Action item -> For the records below, tally the lines that include the word "will" and report the number alone.
-- Opening Marker --
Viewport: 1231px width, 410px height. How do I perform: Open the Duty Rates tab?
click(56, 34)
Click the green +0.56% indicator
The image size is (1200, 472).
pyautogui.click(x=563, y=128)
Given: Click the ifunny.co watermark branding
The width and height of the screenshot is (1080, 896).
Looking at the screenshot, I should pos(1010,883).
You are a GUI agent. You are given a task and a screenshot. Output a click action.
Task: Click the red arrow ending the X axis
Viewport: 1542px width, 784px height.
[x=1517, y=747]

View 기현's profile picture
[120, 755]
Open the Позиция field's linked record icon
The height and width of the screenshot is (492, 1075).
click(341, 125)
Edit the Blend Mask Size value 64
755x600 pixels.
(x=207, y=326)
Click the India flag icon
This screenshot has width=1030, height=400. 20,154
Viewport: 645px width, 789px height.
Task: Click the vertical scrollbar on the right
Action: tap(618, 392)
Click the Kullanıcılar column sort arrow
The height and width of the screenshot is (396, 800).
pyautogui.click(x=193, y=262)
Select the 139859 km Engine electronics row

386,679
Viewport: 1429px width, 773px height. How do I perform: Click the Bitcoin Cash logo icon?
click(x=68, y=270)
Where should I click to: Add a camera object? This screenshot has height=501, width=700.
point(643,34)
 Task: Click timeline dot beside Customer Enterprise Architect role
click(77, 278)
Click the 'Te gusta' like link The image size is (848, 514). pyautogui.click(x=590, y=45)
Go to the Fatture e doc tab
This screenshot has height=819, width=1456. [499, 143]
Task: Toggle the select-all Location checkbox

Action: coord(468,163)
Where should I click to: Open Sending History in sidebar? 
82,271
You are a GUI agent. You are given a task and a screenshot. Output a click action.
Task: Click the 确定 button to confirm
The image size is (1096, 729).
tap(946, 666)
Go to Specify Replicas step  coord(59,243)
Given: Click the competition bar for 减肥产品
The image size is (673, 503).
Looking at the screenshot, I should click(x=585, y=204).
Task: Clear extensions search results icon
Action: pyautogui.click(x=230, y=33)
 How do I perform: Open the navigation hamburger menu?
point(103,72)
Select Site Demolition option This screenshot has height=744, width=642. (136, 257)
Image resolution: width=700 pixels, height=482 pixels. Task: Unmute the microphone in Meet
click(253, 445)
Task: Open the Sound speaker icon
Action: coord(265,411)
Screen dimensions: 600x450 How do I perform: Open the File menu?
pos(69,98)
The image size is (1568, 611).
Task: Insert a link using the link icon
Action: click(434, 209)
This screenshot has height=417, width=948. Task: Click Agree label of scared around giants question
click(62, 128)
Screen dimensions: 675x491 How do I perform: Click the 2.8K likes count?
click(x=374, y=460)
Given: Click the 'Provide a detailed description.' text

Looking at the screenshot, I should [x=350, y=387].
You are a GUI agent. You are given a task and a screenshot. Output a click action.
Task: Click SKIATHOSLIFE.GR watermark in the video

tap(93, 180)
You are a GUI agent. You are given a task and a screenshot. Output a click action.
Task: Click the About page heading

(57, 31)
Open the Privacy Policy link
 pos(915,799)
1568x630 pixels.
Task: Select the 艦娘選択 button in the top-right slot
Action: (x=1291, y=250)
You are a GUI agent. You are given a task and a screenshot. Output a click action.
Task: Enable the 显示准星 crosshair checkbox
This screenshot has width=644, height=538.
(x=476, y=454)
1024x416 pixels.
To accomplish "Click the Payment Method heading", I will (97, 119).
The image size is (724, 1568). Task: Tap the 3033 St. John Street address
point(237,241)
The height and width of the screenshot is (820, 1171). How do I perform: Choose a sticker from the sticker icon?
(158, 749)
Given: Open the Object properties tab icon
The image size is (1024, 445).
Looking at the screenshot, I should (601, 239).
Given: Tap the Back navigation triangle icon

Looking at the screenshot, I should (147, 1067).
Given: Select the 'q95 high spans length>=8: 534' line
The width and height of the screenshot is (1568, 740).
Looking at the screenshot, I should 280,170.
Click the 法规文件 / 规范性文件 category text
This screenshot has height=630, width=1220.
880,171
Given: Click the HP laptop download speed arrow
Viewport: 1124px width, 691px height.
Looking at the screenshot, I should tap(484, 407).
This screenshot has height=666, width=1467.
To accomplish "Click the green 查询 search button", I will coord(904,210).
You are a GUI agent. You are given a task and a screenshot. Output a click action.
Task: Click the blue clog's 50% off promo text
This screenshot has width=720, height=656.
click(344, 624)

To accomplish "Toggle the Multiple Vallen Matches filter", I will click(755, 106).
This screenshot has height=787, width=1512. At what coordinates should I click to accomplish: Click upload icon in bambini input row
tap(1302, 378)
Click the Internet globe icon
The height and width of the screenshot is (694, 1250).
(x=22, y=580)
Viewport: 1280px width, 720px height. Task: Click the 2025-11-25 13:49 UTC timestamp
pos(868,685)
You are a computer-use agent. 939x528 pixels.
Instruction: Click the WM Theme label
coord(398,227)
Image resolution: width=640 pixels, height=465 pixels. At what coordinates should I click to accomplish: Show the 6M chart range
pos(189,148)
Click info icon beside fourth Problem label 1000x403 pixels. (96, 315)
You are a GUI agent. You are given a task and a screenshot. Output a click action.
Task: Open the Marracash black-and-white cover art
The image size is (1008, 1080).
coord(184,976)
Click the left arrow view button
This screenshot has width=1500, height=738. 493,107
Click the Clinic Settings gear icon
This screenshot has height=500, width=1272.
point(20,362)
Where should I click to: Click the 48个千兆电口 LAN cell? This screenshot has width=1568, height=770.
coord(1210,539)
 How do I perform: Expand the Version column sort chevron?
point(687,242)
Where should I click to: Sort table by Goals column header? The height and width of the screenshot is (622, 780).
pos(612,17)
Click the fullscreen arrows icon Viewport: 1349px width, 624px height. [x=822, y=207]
-- Closing Marker --
Finished exercise -> 3